WHAT YOU SHOULD DO:
Below are the records; give again exactly the line with "Instruction: Toggle the Emperor legend item", the line with "Given: Click the Vulnerabilities count badge", and each line that lies between them, and nothing besides.

[Pixel coordinate grounding data]
^^^^

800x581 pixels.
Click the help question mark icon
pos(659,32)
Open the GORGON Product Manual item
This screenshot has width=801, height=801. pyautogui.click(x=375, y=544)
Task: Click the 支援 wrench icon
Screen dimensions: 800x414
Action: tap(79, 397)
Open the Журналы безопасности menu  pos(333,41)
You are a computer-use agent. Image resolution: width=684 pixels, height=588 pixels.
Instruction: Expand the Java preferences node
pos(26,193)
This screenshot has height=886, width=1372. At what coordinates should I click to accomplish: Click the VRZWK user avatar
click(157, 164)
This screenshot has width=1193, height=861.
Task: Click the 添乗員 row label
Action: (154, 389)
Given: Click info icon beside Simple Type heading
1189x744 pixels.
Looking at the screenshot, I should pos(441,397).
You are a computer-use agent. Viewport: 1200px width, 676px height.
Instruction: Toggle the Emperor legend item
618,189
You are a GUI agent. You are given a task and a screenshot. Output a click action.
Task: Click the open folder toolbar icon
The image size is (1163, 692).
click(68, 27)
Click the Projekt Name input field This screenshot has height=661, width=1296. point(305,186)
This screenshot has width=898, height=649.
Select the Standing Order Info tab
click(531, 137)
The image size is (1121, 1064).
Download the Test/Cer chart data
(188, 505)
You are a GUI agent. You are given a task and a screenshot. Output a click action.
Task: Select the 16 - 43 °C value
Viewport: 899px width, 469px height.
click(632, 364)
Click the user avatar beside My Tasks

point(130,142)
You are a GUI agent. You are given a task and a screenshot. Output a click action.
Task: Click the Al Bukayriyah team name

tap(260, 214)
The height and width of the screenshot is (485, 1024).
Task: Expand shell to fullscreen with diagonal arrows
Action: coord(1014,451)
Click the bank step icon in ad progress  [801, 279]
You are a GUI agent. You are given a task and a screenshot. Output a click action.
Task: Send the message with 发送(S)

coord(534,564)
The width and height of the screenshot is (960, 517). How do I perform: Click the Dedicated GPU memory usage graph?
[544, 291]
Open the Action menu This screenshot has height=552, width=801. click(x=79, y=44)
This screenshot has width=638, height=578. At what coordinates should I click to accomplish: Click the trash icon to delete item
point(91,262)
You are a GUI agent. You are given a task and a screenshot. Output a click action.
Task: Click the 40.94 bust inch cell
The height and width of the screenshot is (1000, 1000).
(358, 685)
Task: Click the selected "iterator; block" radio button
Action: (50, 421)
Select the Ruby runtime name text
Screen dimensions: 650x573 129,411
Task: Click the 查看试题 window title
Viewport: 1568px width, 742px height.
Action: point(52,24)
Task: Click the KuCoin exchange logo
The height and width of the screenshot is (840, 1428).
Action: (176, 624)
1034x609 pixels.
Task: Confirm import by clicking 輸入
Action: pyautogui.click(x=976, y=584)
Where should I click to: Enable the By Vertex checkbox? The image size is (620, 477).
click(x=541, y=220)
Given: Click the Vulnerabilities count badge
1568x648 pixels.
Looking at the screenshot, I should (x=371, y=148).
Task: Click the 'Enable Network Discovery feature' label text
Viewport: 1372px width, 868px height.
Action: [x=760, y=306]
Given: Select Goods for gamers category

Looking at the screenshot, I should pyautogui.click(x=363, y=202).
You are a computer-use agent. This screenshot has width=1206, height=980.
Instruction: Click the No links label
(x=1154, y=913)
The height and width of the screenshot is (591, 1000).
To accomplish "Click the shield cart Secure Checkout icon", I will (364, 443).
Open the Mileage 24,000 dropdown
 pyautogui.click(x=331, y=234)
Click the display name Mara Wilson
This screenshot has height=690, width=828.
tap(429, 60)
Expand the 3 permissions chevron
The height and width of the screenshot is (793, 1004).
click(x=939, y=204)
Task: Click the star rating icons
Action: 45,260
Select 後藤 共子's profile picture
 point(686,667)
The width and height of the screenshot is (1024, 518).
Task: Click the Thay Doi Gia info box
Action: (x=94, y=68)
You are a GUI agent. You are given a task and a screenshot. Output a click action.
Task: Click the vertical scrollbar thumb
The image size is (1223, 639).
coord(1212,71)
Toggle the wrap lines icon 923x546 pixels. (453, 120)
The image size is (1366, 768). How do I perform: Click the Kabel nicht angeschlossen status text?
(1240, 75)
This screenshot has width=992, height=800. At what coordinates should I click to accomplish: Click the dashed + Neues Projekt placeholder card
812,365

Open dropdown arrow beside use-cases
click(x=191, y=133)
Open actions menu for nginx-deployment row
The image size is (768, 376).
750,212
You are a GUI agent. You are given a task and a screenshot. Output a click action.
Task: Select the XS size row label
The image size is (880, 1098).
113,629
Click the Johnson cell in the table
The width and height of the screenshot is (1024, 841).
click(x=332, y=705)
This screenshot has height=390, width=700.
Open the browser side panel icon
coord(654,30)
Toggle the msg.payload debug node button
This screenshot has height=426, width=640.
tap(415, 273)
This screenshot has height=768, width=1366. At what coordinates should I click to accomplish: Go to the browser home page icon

^^^^

EXPECTED OUTPUT:
Instruction: Toggle the Emperor legend item
618,189
You are a GUI agent. You are given a task and a screenshot. Output a click action.
Task: Click the open folder toolbar icon
The image size is (1163, 692).
click(68, 27)
Click the Projekt Name input field This screenshot has height=661, width=1296. point(305,186)
This screenshot has width=898, height=649.
Select the Standing Order Info tab
click(531, 137)
The image size is (1121, 1064).
Download the Test/Cer chart data
(188, 505)
You are a GUI agent. You are given a task and a screenshot. Output a click action.
Task: Select the 16 - 43 °C value
Viewport: 899px width, 469px height.
click(632, 364)
Click the user avatar beside My Tasks

point(130,142)
You are a GUI agent. You are given a task and a screenshot. Output a click action.
Task: Click the Al Bukayriyah team name

tap(260, 214)
The height and width of the screenshot is (485, 1024).
Task: Expand shell to fullscreen with diagonal arrows
Action: coord(1014,451)
Click the bank step icon in ad progress  [801, 279]
You are a GUI agent. You are given a task and a screenshot. Output a click action.
Task: Send the message with 发送(S)

coord(534,564)
The width and height of the screenshot is (960, 517). How do I perform: Click the Dedicated GPU memory usage graph?
[544, 291]
Open the Action menu This screenshot has height=552, width=801. click(x=79, y=44)
This screenshot has width=638, height=578. At what coordinates should I click to accomplish: Click the trash icon to delete item
point(91,262)
You are a GUI agent. You are given a task and a screenshot. Output a click action.
Task: Click the 40.94 bust inch cell
The height and width of the screenshot is (1000, 1000).
(358, 685)
Task: Click the selected "iterator; block" radio button
Action: (50, 421)
Select the Ruby runtime name text
Screen dimensions: 650x573 129,411
Task: Click the 查看试题 window title
Viewport: 1568px width, 742px height.
Action: point(52,24)
Task: Click the KuCoin exchange logo
The height and width of the screenshot is (840, 1428).
Action: (176, 624)
1034x609 pixels.
Task: Confirm import by clicking 輸入
Action: pyautogui.click(x=976, y=584)
Where should I click to: Enable the By Vertex checkbox? The image size is (620, 477).
click(x=541, y=220)
Given: Click the Vulnerabilities count badge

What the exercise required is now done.